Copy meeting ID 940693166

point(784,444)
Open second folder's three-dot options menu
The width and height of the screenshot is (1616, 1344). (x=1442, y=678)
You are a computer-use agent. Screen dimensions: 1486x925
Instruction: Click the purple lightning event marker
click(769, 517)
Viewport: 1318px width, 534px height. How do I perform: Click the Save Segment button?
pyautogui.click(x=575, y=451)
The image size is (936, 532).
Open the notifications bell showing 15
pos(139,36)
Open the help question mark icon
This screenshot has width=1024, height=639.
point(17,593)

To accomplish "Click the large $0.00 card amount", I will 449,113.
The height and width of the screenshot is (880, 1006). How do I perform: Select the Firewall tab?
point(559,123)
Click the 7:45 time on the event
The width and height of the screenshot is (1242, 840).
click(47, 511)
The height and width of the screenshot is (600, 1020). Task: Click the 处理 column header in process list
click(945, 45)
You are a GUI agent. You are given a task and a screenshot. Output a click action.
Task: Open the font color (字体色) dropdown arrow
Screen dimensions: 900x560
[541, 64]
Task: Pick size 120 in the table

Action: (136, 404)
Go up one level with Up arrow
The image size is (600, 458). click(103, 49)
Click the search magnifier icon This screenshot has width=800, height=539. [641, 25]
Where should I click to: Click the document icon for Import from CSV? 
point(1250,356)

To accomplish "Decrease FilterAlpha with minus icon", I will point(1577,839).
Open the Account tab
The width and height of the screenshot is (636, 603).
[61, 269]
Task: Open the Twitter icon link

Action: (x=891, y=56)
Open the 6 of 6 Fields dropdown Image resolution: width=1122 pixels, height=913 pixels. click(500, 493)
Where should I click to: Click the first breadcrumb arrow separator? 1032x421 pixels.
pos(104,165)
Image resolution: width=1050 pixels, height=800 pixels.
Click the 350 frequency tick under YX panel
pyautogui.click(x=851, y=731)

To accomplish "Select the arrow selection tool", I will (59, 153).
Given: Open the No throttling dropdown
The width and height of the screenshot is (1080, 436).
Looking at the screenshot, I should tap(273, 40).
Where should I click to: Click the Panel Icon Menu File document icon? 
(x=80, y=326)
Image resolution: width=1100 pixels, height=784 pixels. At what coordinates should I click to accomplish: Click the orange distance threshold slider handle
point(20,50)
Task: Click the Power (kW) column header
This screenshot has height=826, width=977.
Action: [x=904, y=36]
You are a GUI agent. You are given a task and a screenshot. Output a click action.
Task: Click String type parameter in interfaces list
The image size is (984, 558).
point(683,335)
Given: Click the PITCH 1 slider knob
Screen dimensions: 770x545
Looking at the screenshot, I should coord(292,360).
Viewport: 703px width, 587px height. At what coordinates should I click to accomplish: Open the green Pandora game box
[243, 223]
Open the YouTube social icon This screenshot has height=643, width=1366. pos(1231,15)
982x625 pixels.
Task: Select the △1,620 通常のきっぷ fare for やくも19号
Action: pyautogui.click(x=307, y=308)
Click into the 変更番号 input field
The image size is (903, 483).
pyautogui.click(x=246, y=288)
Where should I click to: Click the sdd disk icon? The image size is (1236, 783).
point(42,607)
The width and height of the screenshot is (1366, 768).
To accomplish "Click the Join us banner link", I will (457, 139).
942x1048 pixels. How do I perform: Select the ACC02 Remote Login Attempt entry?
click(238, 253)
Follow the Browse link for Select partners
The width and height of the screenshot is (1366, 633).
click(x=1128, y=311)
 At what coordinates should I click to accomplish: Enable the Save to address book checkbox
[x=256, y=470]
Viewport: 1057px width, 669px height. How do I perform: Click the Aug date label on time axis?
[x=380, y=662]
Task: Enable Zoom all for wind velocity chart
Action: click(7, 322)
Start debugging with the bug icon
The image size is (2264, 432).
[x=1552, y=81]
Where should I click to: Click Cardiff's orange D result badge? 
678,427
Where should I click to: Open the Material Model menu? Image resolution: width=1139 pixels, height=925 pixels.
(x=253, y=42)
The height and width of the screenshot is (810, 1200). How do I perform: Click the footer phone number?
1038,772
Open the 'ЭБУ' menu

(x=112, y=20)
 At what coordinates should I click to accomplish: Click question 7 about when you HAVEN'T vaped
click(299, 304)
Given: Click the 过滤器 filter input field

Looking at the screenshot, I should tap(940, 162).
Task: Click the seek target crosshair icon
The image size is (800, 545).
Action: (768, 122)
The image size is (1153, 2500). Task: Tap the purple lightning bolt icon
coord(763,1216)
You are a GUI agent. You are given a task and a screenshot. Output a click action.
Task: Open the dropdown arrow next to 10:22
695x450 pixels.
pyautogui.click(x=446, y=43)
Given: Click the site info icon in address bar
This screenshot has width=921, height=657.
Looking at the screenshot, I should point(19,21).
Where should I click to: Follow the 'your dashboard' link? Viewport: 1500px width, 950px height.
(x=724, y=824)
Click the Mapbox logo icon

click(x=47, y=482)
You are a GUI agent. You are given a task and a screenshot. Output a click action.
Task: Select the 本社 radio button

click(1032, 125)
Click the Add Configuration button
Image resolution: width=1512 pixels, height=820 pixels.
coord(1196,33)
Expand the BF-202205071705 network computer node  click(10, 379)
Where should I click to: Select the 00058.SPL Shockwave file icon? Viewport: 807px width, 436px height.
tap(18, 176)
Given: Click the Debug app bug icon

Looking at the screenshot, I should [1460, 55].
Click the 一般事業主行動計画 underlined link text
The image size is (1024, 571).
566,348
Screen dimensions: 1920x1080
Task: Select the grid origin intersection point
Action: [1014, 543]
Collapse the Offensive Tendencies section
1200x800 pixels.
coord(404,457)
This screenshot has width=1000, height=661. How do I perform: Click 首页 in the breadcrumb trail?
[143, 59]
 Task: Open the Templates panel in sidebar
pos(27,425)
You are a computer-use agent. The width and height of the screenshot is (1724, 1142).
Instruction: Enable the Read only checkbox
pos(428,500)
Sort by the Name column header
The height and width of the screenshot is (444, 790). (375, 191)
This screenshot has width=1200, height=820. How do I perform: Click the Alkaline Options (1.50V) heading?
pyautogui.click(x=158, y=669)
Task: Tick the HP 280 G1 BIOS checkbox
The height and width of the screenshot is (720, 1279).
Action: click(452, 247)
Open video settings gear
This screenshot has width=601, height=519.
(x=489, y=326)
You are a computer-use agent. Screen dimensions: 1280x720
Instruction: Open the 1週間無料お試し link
• • • • •
§ ABOUT THIS EXERCISE
Restate the data above in full, keeping every word as it is.

§ TASK OUTPUT
Copy meeting ID 940693166

point(784,444)
Open second folder's three-dot options menu
The width and height of the screenshot is (1616, 1344). (x=1442, y=678)
You are a computer-use agent. Screen dimensions: 1486x925
Instruction: Click the purple lightning event marker
click(769, 517)
Viewport: 1318px width, 534px height. How do I perform: Click the Save Segment button?
pyautogui.click(x=575, y=451)
The image size is (936, 532).
Open the notifications bell showing 15
pos(139,36)
Open the help question mark icon
This screenshot has width=1024, height=639.
point(17,593)

To accomplish "Click the large $0.00 card amount", I will 449,113.
The height and width of the screenshot is (880, 1006). How do I perform: Select the Firewall tab?
point(559,123)
Click the 7:45 time on the event
The width and height of the screenshot is (1242, 840).
click(47, 511)
The height and width of the screenshot is (600, 1020). Task: Click the 处理 column header in process list
click(945, 45)
You are a GUI agent. You are given a task and a screenshot. Output a click action.
Task: Open the font color (字体色) dropdown arrow
Screen dimensions: 900x560
[541, 64]
Task: Pick size 120 in the table

Action: (136, 404)
Go up one level with Up arrow
The image size is (600, 458). click(103, 49)
Click the search magnifier icon This screenshot has width=800, height=539. [641, 25]
Where should I click to: Click the document icon for Import from CSV? 
point(1250,356)

To accomplish "Decrease FilterAlpha with minus icon", I will point(1577,839).
Open the Account tab
The width and height of the screenshot is (636, 603).
[61, 269]
Task: Open the Twitter icon link

Action: (x=891, y=56)
Open the 6 of 6 Fields dropdown Image resolution: width=1122 pixels, height=913 pixels. click(500, 493)
Where should I click to: Click the first breadcrumb arrow separator? 1032x421 pixels.
pos(104,165)
Image resolution: width=1050 pixels, height=800 pixels.
Click the 350 frequency tick under YX panel
pyautogui.click(x=851, y=731)

To accomplish "Select the arrow selection tool", I will (59, 153).
Given: Open the No throttling dropdown
The width and height of the screenshot is (1080, 436).
Looking at the screenshot, I should tap(273, 40).
Where should I click to: Click the Panel Icon Menu File document icon? 
(x=80, y=326)
Image resolution: width=1100 pixels, height=784 pixels. At what coordinates should I click to accomplish: Click the orange distance threshold slider handle
point(20,50)
Task: Click the Power (kW) column header
This screenshot has height=826, width=977.
Action: [x=904, y=36]
You are a GUI agent. You are given a task and a screenshot. Output a click action.
Task: Click String type parameter in interfaces list
The image size is (984, 558).
point(683,335)
Given: Click the PITCH 1 slider knob
Screen dimensions: 770x545
Looking at the screenshot, I should coord(292,360).
Viewport: 703px width, 587px height. At what coordinates should I click to accomplish: Open the green Pandora game box
[243, 223]
Open the YouTube social icon This screenshot has height=643, width=1366. pos(1231,15)
982x625 pixels.
Task: Select the △1,620 通常のきっぷ fare for やくも19号
Action: pyautogui.click(x=307, y=308)
Click into the 変更番号 input field
The image size is (903, 483).
pyautogui.click(x=246, y=288)
Where should I click to: Click the sdd disk icon? The image size is (1236, 783).
point(42,607)
The width and height of the screenshot is (1366, 768).
To accomplish "Click the Join us banner link", I will (457, 139).
942x1048 pixels. How do I perform: Select the ACC02 Remote Login Attempt entry?
click(238, 253)
Follow the Browse link for Select partners
The width and height of the screenshot is (1366, 633).
click(x=1128, y=311)
 At what coordinates should I click to accomplish: Enable the Save to address book checkbox
[x=256, y=470]
Viewport: 1057px width, 669px height. How do I perform: Click the Aug date label on time axis?
[x=380, y=662]
Task: Enable Zoom all for wind velocity chart
Action: click(7, 322)
Start debugging with the bug icon
The image size is (2264, 432).
[x=1552, y=81]
Where should I click to: Click Cardiff's orange D result badge? 
678,427
Where should I click to: Open the Material Model menu? Image resolution: width=1139 pixels, height=925 pixels.
(x=253, y=42)
The height and width of the screenshot is (810, 1200). How do I perform: Click the footer phone number?
1038,772
Open the 'ЭБУ' menu

(x=112, y=20)
 At what coordinates should I click to accomplish: Click question 7 about when you HAVEN'T vaped
click(299, 304)
Given: Click the 过滤器 filter input field

Looking at the screenshot, I should tap(940, 162).
Task: Click the seek target crosshair icon
The image size is (800, 545).
Action: (768, 122)
The image size is (1153, 2500). Task: Tap the purple lightning bolt icon
coord(763,1216)
You are a GUI agent. You are given a task and a screenshot. Output a click action.
Task: Open the dropdown arrow next to 10:22
695x450 pixels.
pyautogui.click(x=446, y=43)
Given: Click the site info icon in address bar
This screenshot has width=921, height=657.
Looking at the screenshot, I should point(19,21).
Where should I click to: Follow the 'your dashboard' link? Viewport: 1500px width, 950px height.
(x=724, y=824)
Click the Mapbox logo icon

click(x=47, y=482)
You are a GUI agent. You are given a task and a screenshot. Output a click action.
Task: Select the 本社 radio button

click(1032, 125)
Click the Add Configuration button
Image resolution: width=1512 pixels, height=820 pixels.
coord(1196,33)
Expand the BF-202205071705 network computer node  click(10, 379)
Where should I click to: Select the 00058.SPL Shockwave file icon? Viewport: 807px width, 436px height.
tap(18, 176)
Given: Click the Debug app bug icon

Looking at the screenshot, I should [1460, 55].
Click the 一般事業主行動計画 underlined link text
The image size is (1024, 571).
566,348
Screen dimensions: 1920x1080
Task: Select the grid origin intersection point
Action: [1014, 543]
Collapse the Offensive Tendencies section
1200x800 pixels.
coord(404,457)
This screenshot has width=1000, height=661. How do I perform: Click 首页 in the breadcrumb trail?
[143, 59]
 Task: Open the Templates panel in sidebar
pos(27,425)
You are a computer-use agent. The width and height of the screenshot is (1724, 1142).
Instruction: Enable the Read only checkbox
pos(428,500)
Sort by the Name column header
The height and width of the screenshot is (444, 790). (375, 191)
This screenshot has width=1200, height=820. How do I perform: Click the Alkaline Options (1.50V) heading?
pyautogui.click(x=158, y=669)
Task: Tick the HP 280 G1 BIOS checkbox
The height and width of the screenshot is (720, 1279).
Action: click(452, 247)
Open video settings gear
This screenshot has width=601, height=519.
(x=489, y=326)
You are a computer-use agent. Screen dimensions: 1280x720
Instruction: Open the 1週間無料お試し link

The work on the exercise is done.